When Ears Inspire
Colorful Costume
Ever since our friends Rowan Derrick and Melissa Jackson invited us to a theme Halloween party, Jim and I mused over what we should do for costumes. The party’s theme was “post-Apocalypse,” riffing off Rowan’s long-time fondness for the “Fallout” series of computer games, as well as that she had some great decorating ideas.
Now, post-Apocalypse has never been one of my favorite settings. Who knows? Maybe I imbibed anxiety about nuclear war with my mother’s milk. (I was born about a month before the Cuban missile crisis.) I grew to adulthood under the shadow of the Cold War. To this day, I remember college discussions in which many of my contemporaries stated that we’d see a nuclear missile attack before we graduated. Certainly an awareness that for most of my life I lived in a “ground zero” location hasn’t helped. (Yep. I still do.)
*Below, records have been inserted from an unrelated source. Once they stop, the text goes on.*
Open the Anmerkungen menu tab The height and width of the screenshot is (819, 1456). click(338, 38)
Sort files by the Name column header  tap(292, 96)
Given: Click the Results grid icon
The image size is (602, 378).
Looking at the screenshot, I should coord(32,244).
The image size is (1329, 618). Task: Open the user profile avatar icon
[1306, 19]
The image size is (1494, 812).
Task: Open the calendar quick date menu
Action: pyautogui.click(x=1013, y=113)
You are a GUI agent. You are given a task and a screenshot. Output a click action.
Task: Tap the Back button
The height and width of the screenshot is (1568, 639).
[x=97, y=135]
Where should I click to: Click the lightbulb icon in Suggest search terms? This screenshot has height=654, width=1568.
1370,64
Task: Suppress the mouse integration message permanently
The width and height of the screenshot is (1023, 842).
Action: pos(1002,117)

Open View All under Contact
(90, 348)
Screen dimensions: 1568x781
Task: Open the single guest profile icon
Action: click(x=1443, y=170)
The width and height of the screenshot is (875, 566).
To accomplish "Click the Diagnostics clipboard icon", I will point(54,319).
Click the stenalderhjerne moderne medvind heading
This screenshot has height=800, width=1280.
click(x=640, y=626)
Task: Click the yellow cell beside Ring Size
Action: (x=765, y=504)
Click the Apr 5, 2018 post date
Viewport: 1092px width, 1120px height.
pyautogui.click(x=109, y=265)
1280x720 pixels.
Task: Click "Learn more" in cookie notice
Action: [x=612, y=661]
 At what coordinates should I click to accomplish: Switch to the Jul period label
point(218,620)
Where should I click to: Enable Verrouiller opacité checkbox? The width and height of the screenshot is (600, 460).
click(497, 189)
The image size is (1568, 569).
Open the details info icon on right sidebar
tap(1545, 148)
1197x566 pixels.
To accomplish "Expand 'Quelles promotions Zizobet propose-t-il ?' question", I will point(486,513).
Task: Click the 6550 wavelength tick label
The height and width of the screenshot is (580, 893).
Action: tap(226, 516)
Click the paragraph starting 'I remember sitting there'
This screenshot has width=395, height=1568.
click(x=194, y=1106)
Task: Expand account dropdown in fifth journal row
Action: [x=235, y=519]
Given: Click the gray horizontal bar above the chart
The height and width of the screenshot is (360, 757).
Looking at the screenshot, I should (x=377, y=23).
However, there’s one book set in a post-Apocalyptic setting I really love: A Canticle for Leibowitz by Walter M. Miller Jr. It is not hopelessly grim, but lacks Mad Max romanticizing of how much fun it would be to all wear fur and ride motorcycles. Maybe why this novel resonates with me is that it offers hope for a devastated future seeded by a medium I really understand and believe in: Books.
So, for a while Jim and I thought we might go as “bookleggers,” but a lack of affordable monks’ robes proved a stumbling block. If we didn’t have robes, then we’d need to keep explaining what we were. After all, like bootleggers, bookleggers tend to dress much like everyone else, because that’s the best way to avoid detection.
Eventually, we settled on going as mutants. In the third section of A Canticle for Leibowitz these “Children of the Fallout” have a very interesting role.
When we went to look for costume items, my creative conception took a swerve when I found myself irresistibly attracted to a set of brightly-colored cheetah ears with matching tail. While Jim got a set of very nice wolf’s ears and tail, then accessorized so that he was transformed into a very swashbuckling mutant wolf-warrior, I wandered over to the bright side. If you’ve read A Canticle for Leibowitz this isn’t completely out of line, although I admit, my interpretation was a bit unique…
I wish the photo showed my hair better, since it steaked in five very bright shades!
(In case you wonder, I already had the yukata and obi.)
Writers are always asked: “Where do you get your ideas?” Well, in the course of this particular creative journey, I found myself musing over an idea for a short story. If I write it, I guess my answer will need to be “A Canticle for Leibowitz and a set of cheetah ears in all the colors of the rainbow.”